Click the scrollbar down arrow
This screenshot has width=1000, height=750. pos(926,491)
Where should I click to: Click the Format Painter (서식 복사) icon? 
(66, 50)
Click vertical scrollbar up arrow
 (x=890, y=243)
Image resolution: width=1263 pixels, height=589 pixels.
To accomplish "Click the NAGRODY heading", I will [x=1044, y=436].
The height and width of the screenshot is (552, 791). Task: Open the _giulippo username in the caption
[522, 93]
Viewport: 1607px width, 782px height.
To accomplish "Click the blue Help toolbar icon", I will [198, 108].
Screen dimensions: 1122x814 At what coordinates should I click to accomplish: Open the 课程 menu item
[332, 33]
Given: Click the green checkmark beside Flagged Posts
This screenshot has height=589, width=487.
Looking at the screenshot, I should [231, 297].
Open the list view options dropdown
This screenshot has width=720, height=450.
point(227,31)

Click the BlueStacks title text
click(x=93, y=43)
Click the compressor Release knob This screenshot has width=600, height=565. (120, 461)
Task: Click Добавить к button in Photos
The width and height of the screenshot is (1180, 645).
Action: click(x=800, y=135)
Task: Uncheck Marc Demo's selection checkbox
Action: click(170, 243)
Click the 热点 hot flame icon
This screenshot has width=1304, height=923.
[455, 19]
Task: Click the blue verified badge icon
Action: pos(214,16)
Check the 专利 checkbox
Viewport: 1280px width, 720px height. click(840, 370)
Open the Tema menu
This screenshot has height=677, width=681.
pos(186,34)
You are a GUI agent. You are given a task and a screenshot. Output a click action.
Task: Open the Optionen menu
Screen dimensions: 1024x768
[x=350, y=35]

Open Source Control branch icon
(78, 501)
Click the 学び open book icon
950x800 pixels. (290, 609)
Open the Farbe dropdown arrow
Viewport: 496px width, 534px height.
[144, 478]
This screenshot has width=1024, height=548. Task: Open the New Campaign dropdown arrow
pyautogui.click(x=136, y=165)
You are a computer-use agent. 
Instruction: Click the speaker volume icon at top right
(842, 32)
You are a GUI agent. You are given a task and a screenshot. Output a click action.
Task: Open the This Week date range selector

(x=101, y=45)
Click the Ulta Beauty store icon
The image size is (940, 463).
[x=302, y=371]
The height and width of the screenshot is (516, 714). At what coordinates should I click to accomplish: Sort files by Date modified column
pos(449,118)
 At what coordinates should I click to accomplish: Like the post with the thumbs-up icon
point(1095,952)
========
Aim of the exercise:
Print out the whole listing, with every line exactly as it appears.

Exercise answer:
Click the scrollbar down arrow
This screenshot has width=1000, height=750. pos(926,491)
Where should I click to: Click the Format Painter (서식 복사) icon? 
(66, 50)
Click vertical scrollbar up arrow
 (x=890, y=243)
Image resolution: width=1263 pixels, height=589 pixels.
To accomplish "Click the NAGRODY heading", I will [x=1044, y=436].
The height and width of the screenshot is (552, 791). Task: Open the _giulippo username in the caption
[522, 93]
Viewport: 1607px width, 782px height.
To accomplish "Click the blue Help toolbar icon", I will [198, 108].
Screen dimensions: 1122x814 At what coordinates should I click to accomplish: Open the 课程 menu item
[332, 33]
Given: Click the green checkmark beside Flagged Posts
This screenshot has height=589, width=487.
Looking at the screenshot, I should [231, 297].
Open the list view options dropdown
This screenshot has width=720, height=450.
point(227,31)

Click the BlueStacks title text
click(x=93, y=43)
Click the compressor Release knob This screenshot has width=600, height=565. (120, 461)
Task: Click Добавить к button in Photos
The width and height of the screenshot is (1180, 645).
Action: click(x=800, y=135)
Task: Uncheck Marc Demo's selection checkbox
Action: click(170, 243)
Click the 热点 hot flame icon
This screenshot has width=1304, height=923.
[455, 19]
Task: Click the blue verified badge icon
Action: pos(214,16)
Check the 专利 checkbox
Viewport: 1280px width, 720px height. click(840, 370)
Open the Tema menu
This screenshot has height=677, width=681.
pos(186,34)
You are a GUI agent. You are given a task and a screenshot. Output a click action.
Task: Open the Optionen menu
Screen dimensions: 1024x768
[x=350, y=35]

Open Source Control branch icon
(78, 501)
Click the 学び open book icon
950x800 pixels. (290, 609)
Open the Farbe dropdown arrow
Viewport: 496px width, 534px height.
[144, 478]
This screenshot has width=1024, height=548. Task: Open the New Campaign dropdown arrow
pyautogui.click(x=136, y=165)
You are a computer-use agent. 
Instruction: Click the speaker volume icon at top right
(842, 32)
You are a GUI agent. You are given a task and a screenshot. Output a click action.
Task: Open the This Week date range selector

(x=101, y=45)
Click the Ulta Beauty store icon
The image size is (940, 463).
[x=302, y=371]
The height and width of the screenshot is (516, 714). At what coordinates should I click to accomplish: Sort files by Date modified column
pos(449,118)
 At what coordinates should I click to accomplish: Like the post with the thumbs-up icon
point(1095,952)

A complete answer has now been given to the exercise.